In the latest runs I reduced the calculating time by incorporating two time saving factors. The first is to recognise that 2^8*3^3*5^1 can be factorised in the same number of ways as 2^3*3^8*5^1 and 2^8*3^1*5^3 and so on. So rather than calculate all of these, if the program finds a pattern of prime indices that it has done before in a different order, then it takes a wee peak at the result and pretends it didn't copy off someone else. This doubled the speed of calculation.
The last improvement to speed was to see that when doing C(24) we get H(1) + H(2) + H(3) + H(4) + H(6) + H(8) + H(12) and that H(1) + H(2) + H(3) + H(4) + H(6) is already known and is the same as H(12) because that is how we calculated H(12). So H(24) is just 2*H(12) plus H(8). Now although this type of thing happens incredibly often in the calculations, it is extremely difficult to generalise how to do it. However, I recognised one very common situation, which is when going up by a factor of 2 and just did that one. It improved the speed by a factor of ten and enabled me to calculate to beyond 10^50 which was a desired result.
The output of my 25th March calculation was a 463 MB tabulation. This is too big to share and not a lot of use on its own. So I make available on my website several files in CSV (Comma Separated Values) format which is plain text numbers separated by commas. It can be used as input to spreadsheets by anyone who wants to play around with these numbers and calculations. One file is the mainline harmonics which is quite a small file and another is harmonics selected for being strong in their range which is rather large because otherwise it is not a lot of use.
Here is a graphic showing all the stronger harmonics up to around 10^54. Notice that at the top end the pattern goes a little funny, which is due to incompleteness of my calculations in that vicinity. This graphic and the file are reasonably complete to around 10^51 for even moderately strong harmonics and complete for the strongest ones to 10^53.
The parabolas showing the families of harmonics with ratios 2 are visible throughout the range 1 to 10^53 as are the other common musical relationships. However there are some other things going on too, most noticeably some general wave-ness in the main line harmonics. Given that a detrending formula has been used it is reasonable to ask to what extent this waviness is real and to what extent it is a product of the analysis. The answer is that the broad sweep of the graphs, which includes a slight upturn at the very high end, may be a result of the analysis. However the waviness on the scale of several powers of ten is most definitely a real thing although its exact measurement may be subject to some refinement yet. This is attested to by four different things.
Firstly, the detrending has only two terms which does not allow it to put so many curves in. Secondly, the very high peaks are always associated with places where the one family stands out strongly from any other families which means that the maximum energy flow is in that particular family at the peak.
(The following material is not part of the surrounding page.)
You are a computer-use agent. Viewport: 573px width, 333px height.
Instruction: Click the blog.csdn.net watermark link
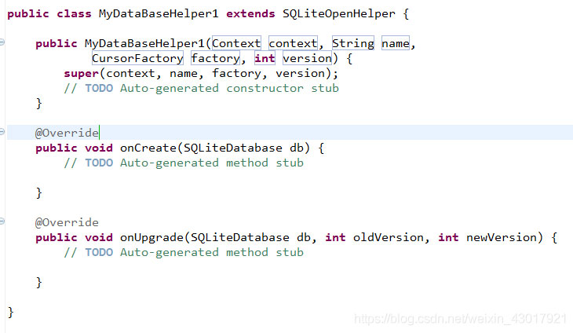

Thirdly, alternative detrending methods that take a less global perspective still show these peaks. Fourthly, and perhaps most importantly, the major peaks occur at the places with are furtherest away from the larger primes in the main line sequence.
This last reason makes sense, because if we are right on a large prime in the main line sequence, then the energy is split equally between two different families of harmonics and so none can stand out from the others. This may be understood in the "Flow of Energy" diagram where for harmonics around the vicinity of 6 and 8 the energy is taking different paths and they come together again at 24 making a big peak.